Holy Week

This week is Holy Week in the Christian calendar. Last week I needed to do a fasting blood test and the woman who drew my blood is Muslim: she was practising Ramadan. We talked about how she had risen at five to get caffeine into her system, how fasting is challenging. Through Lent this year, my husband and I have given up meat other than on Sundays. It has been an excellent discipline but not as hard as fasting from caffeine or from eating and drinking during daylight hours.

Lent is part of my practice and I need to tell you a secret: my book Renaissance is a Lenten book. I once wrote a Christmas-themed book (Seeker of Stars) and this one is a book that travels through the challenging days of Lent, the season when we give up things that aren’t bad for us but might have a hold on us. It isn’t stated explicitly in the book – although early on the main character does see people wearing ashen crosses on their foreheads and stays in Italy for fifty days.

What is clear is that the main character flies home on my favourite day of the year, Holy Saturday. It’s my favourite day in the same way that Thursday is my favourite day of the week and March is my favourite month: it’s the moment when everything good is ahead. But it is also a vulnerable moment, a moment when we have been through the depths of Good Friday and when we don’t always know that Easter Sunday is coming. That’s why the physics concept of Schrodingers Cat makes it into the book too – the thought experiment that says two things can be true simultaneously until the situation is observed. We poise on the equinox, the days and nights of equal length. At the winter solstice, people traditionally gathered around their desire that the sun would not continue to disappear. The equinox, tied into Passover and Easter, is that moment when we believe the minor chords will resolve into major but we just aren’t certain.

(This morning in church – Palm Sunday – I had the opposite experience.
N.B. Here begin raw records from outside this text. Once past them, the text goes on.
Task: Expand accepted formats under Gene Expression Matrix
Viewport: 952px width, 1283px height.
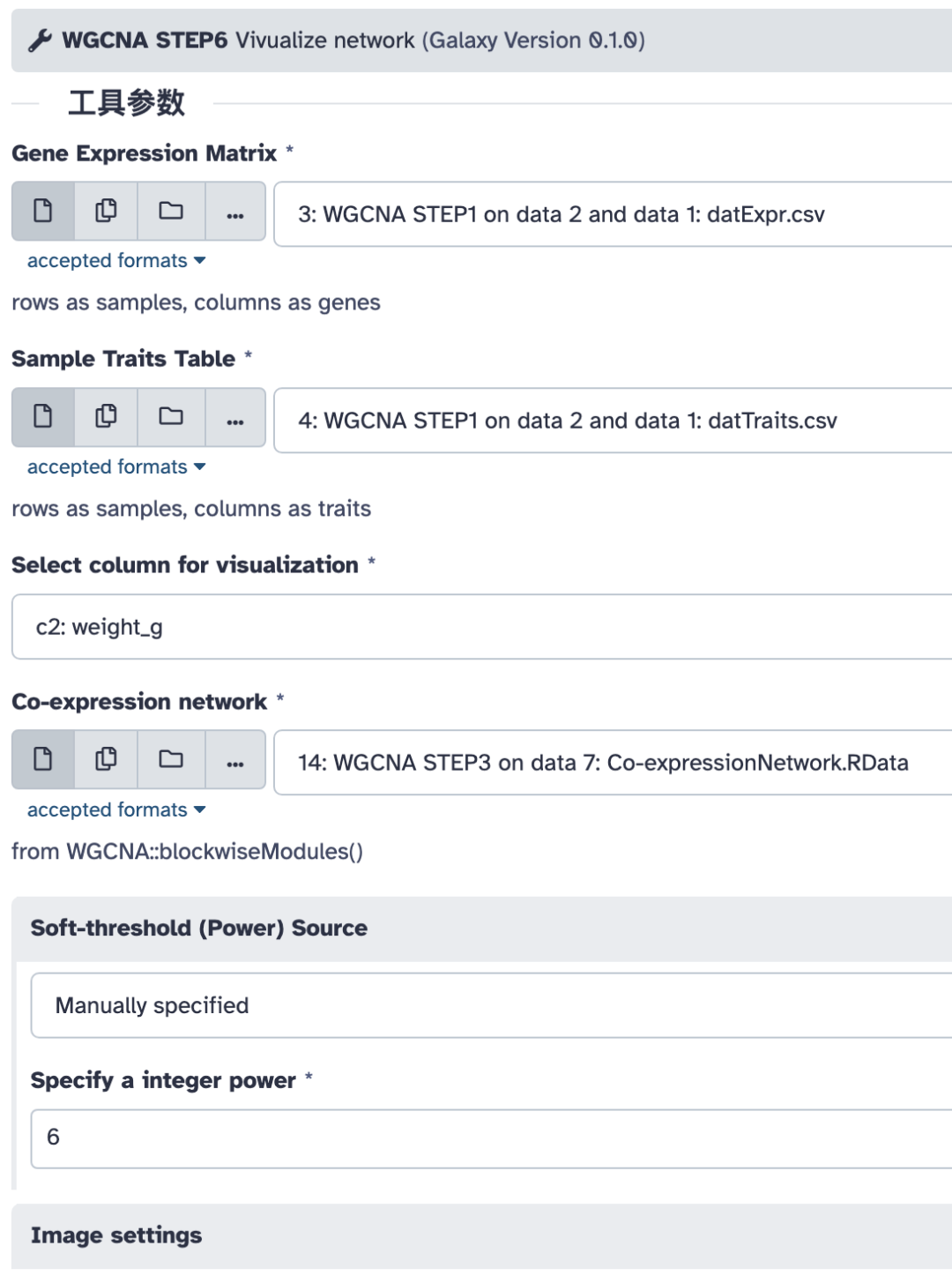Action: [x=115, y=261]
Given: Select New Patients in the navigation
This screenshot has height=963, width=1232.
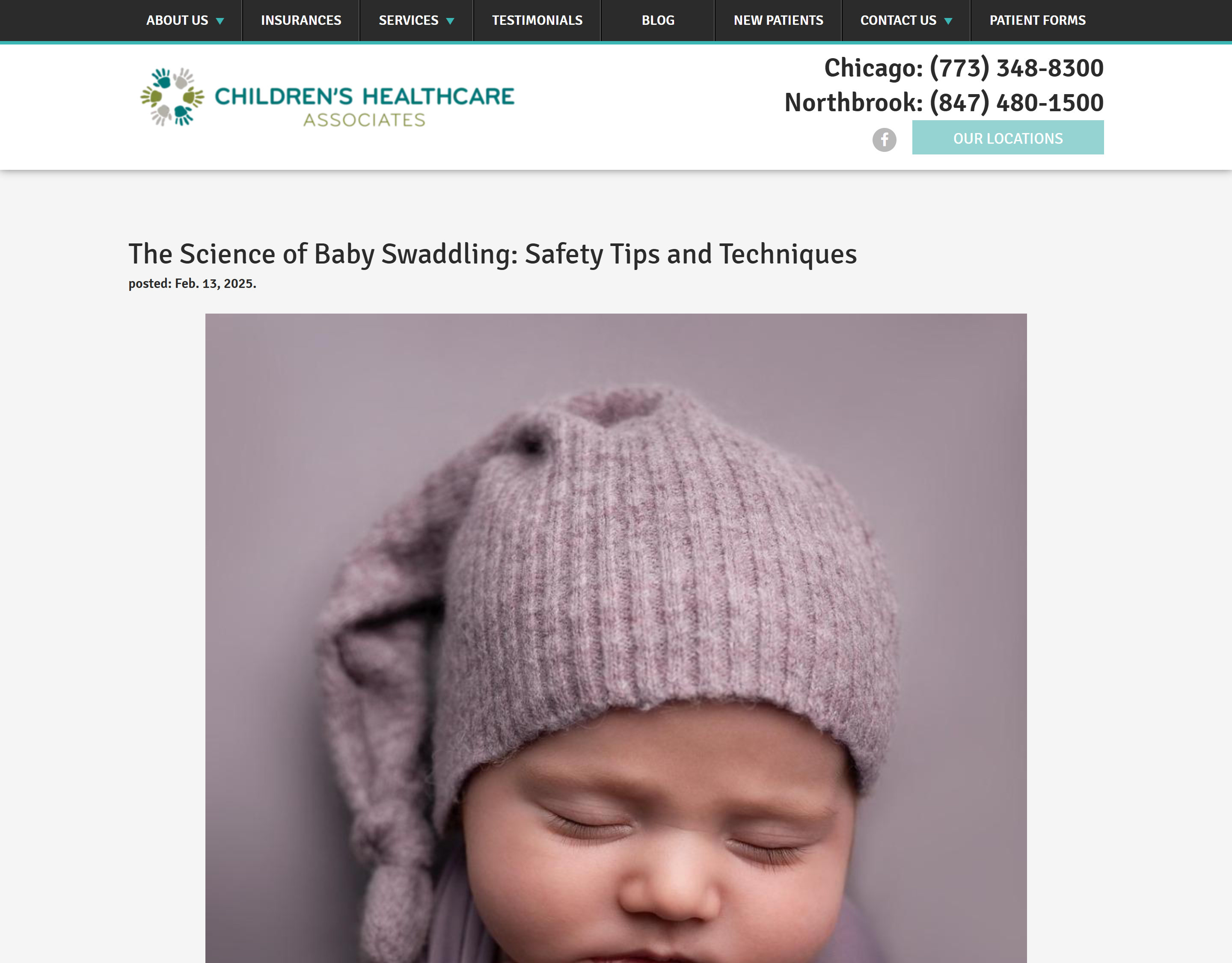Looking at the screenshot, I should click(778, 20).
Palm Sunday begins with what looks like the start of the happy ending – that the man on the donkey is being recognized for his true identity, being proclaimed king. We were given palm branches to wave and wave I did, joyfully after several palmless Covid years. Then we were asked to put our palm branches on the altar, and something shifted – not a continuous move toward the light and the happy ending but a shadow that said we don’t just get to celebrate. We have to go through Good Friday and the cross first. Then, the service concluded with the singing of hosannas I’ve only ever heard as a jubilant hymn, reset to a familiar Good Friday tune of lament. The juxtaposition took my breath away: here we go.)

I once attended a Good Friday service that attempted to imagine the disciples on Holy Saturday, clever people who didn’t resemble the bumblers and betrayers of the Bible accounts and who instead said things like, “Hey, remember when Jesus said x. I wonder whether maybe he meant that he will come back to life.” That’s not Holy Saturday, not as I understand it.
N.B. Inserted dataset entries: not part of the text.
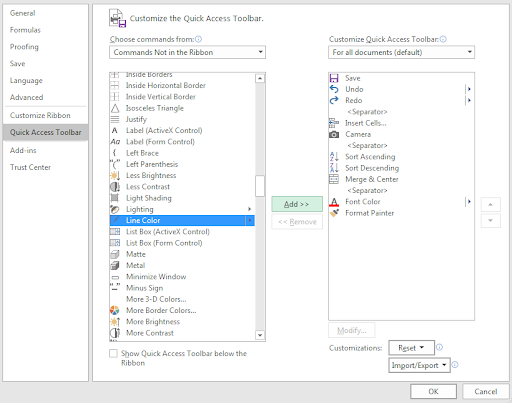The width and height of the screenshot is (512, 403).
Task: Select the Insert Cells icon
Action: coord(334,123)
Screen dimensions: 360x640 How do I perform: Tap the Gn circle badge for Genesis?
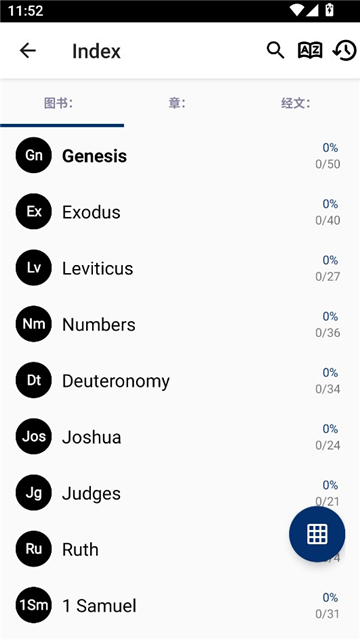[x=33, y=155]
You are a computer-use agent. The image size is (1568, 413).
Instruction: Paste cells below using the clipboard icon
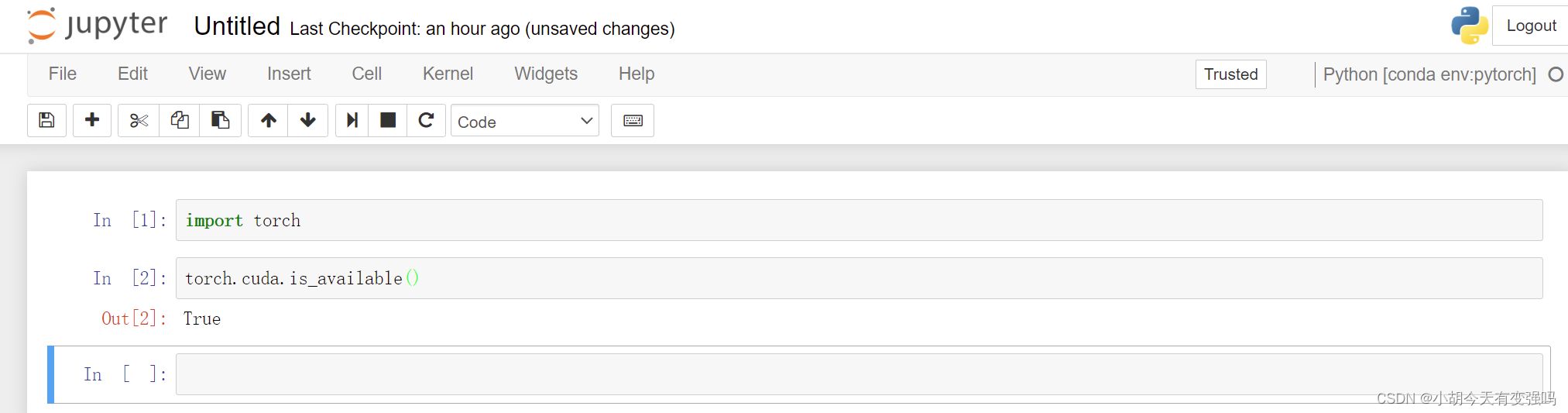tap(221, 120)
Holy Saturday is the longing for light and life and for death not to be the final word, mingled with the fear that it might be. It’s Princess Kate’s cancer diagnosis. It’s the child in the hospital, the marriage on the rocks, the being passed over for a job, the heavy snow on the first day of spring. In my book, it’s the flight home where the main character does not know what will lie ahead.

This week I will be traveling. Though I have gone on the Lenten journey and though I have gorgeous plans for Easter Sunday in California’s sequoias, my Good Friday and my Holy Saturday will be messed up. I cringe as I admit to you that there is a possibility that at the moment when the church recalls Jesus saying “It is finished,” I may well be on a Hollywood Tour of the Stars open-air bus. What I want to say about that is to echo Walt Whitman’s words: I contain multitudes. (That doesn’t make it better, does it?) But Holy Saturday contains multitudes too, or at least paradoxes: hope/despair, light/darkness, heads/tails, alive/dead.

This week I invite you to read Renaissance in this light but even more than that, I invite you to sit in the paradoxes of your life and the world. As Christine Valters Painter writes in her Holy Week blessing (from a forthcoming book of blessings due to be published in spring 2026):

Travel with us into 
the border spaces of unknowing
holding death and life, 
the liminal realm of in-between…
Bring us into communion 
with all those who suffer
from poverty, hunger, war, abuse,
climate crisis, pollution, clearcutting, 
the whole of creation groaning
together in labor, 
birthing a new possibility,
one only dimly seen
in quiet moments, 
a glimmer in the eyes
a song in the throat. 

One thought on “Holy Week

  1. Thank you for this reminder, Susan. As I read your blog it once again immersed me in many of the feelings I had journeying through Renaissance. As I enter this Holy Week, the blessing you shared will go with me. Enjoy your trip in all its paradoxes!